¿Es posible ser candidato sin dinero? ¿Se puede “ejercer” la participación democrática sin financiamiento? ¿Puede difundirse y debatirse un proyecto político cuyos auspiciantes sean pobres de solemnidad? NO. Nada de eso puede hacerse sin que detrás de los aspirantes o de los proyectos exista un sofisticado sistema de aportaciones y enormes cantidades de recursos. No es posible pensar en campaña electoral alguna si antes no está asegurado el capital, los inversionistas, la propaganda televisiva, los afiches, los viajes, etc.
La dependencia de la democracia electoral respecto del dinero, nos coloca frente a uno de los problemas sustanciales del sistema. Y nos hace pensar que la democracia moderna no es la que se menciona en los discursos, o aquella en la que, hace siglos, pensaron Locke y Rousseau: un método que asegure la participación del pueblo en la designación de sus gobernantes. Nos hace pensar –al menos a mi- que el tema de la soberanía popular, la legitimidad del mando, y el concepto mismo de la república, están profundamente viciados por la plata. La necesidad de recursos, y el núcleo del régimen -que no es el voto de la gente, sino la propaganda en los medios- genera un problema de ética pública, y suscita la gran duda de si estaremos, en realidad, frente a un método que responda a la vieja doctrina, o si nos enfrentamos a una especie de “patología política” que ha degenerado todos las doctrinas, y que ha derivado en algo totalmente distinto, que ni los ideólogos liberales ni nadie intuyó en los días de la Revolución Francesa.
Nadie sospechó, en los tiempos de la ilusión democrática, que el sistema enfermaría gravemente con la epidemia de los sondeos; que la encuesta iba a formar parte de una estructura científica para manipular a la gente; que la voluntad del pueblo sería, en realidad, voluntad de quienes preguntan en los plebiscitos. Nadie sospechó que la república iba ser el fenómeno anómalo que marca a nuestro tiempo y a nuestro mundo.

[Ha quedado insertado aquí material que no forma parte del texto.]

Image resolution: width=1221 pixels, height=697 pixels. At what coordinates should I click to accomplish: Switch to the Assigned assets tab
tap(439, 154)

El hecho es que, si se analiza con franqueza el tema, la población -lo que llaman el pueblo- se ha reducido a una especie de telón de fondo, de materia prima sobre la cual opera, con escalofriante perfección, la propaganda, y en cuyas decisiones inciden de modo determinante los resultados de los sondeos. Y todo eso requiere ingentes cantidades de dinero, a tal punto que quien no lo tiene, o quien se niega a engancharse en el sistema, simplemente fallece de muerte política prematura.

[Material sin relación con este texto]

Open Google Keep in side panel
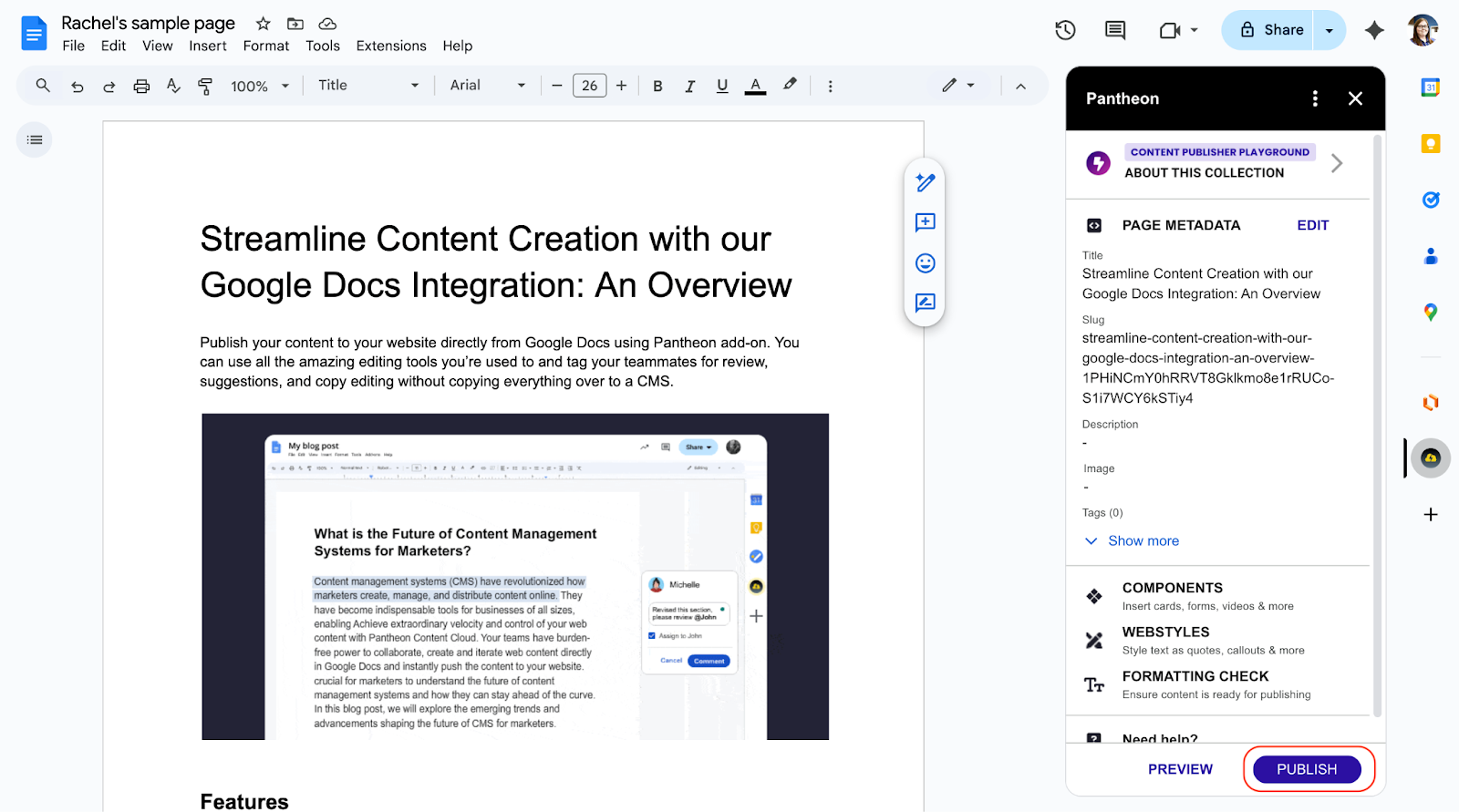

Cabe pensar, entonces, si el fundamento del sistema es la prístina voluntad de cada ciudadano, si la legitimidad está asociada con el consentimiento libre, o si todo está atravesado, en todos los sectores, por aportes de campaña, presupuestos y sofisticados métodos de reclutamiento, cada vez más distantes y extraños a la sustancia de la soberanía popular.